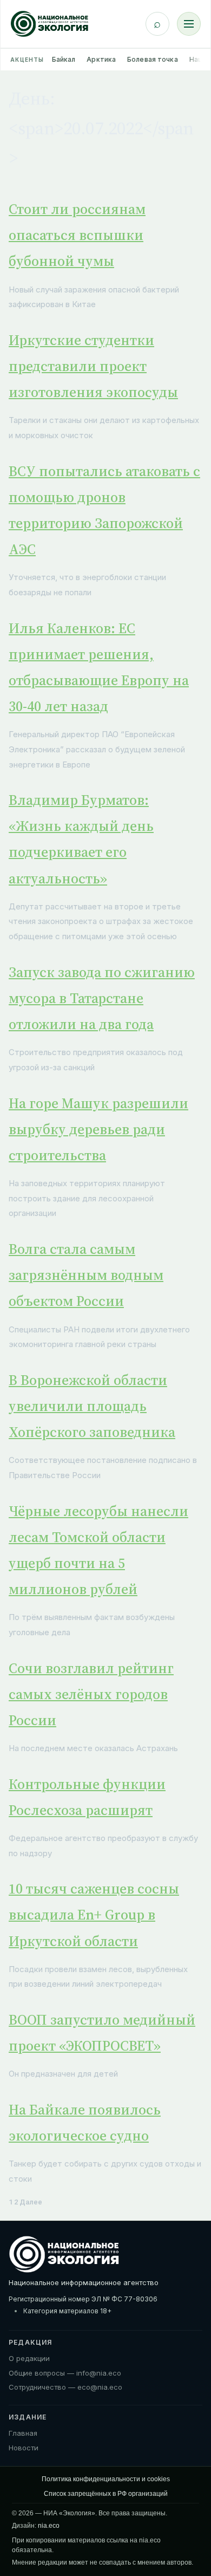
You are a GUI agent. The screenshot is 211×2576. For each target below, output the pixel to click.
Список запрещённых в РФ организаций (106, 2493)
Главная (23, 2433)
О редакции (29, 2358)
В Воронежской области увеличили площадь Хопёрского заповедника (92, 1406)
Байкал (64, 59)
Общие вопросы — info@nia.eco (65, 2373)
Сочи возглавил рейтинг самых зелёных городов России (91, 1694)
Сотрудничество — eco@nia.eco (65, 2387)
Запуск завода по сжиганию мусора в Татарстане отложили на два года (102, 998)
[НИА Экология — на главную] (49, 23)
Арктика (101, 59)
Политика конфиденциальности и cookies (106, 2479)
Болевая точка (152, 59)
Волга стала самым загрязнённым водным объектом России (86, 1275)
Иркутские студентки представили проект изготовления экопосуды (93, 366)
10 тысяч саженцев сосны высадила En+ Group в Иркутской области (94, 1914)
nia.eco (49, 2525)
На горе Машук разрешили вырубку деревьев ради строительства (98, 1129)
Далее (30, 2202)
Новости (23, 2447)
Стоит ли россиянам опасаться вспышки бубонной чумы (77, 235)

——

## WHAT THE EXERCISE ASKS
Each line above that contains the word "области" must be copied.

## TASK RESPONSE
В Воронежской области увеличили площадь Хопёрского заповедника (92, 1406)
10 тысяч саженцев сосны высадила En+ Group в Иркутской области (94, 1914)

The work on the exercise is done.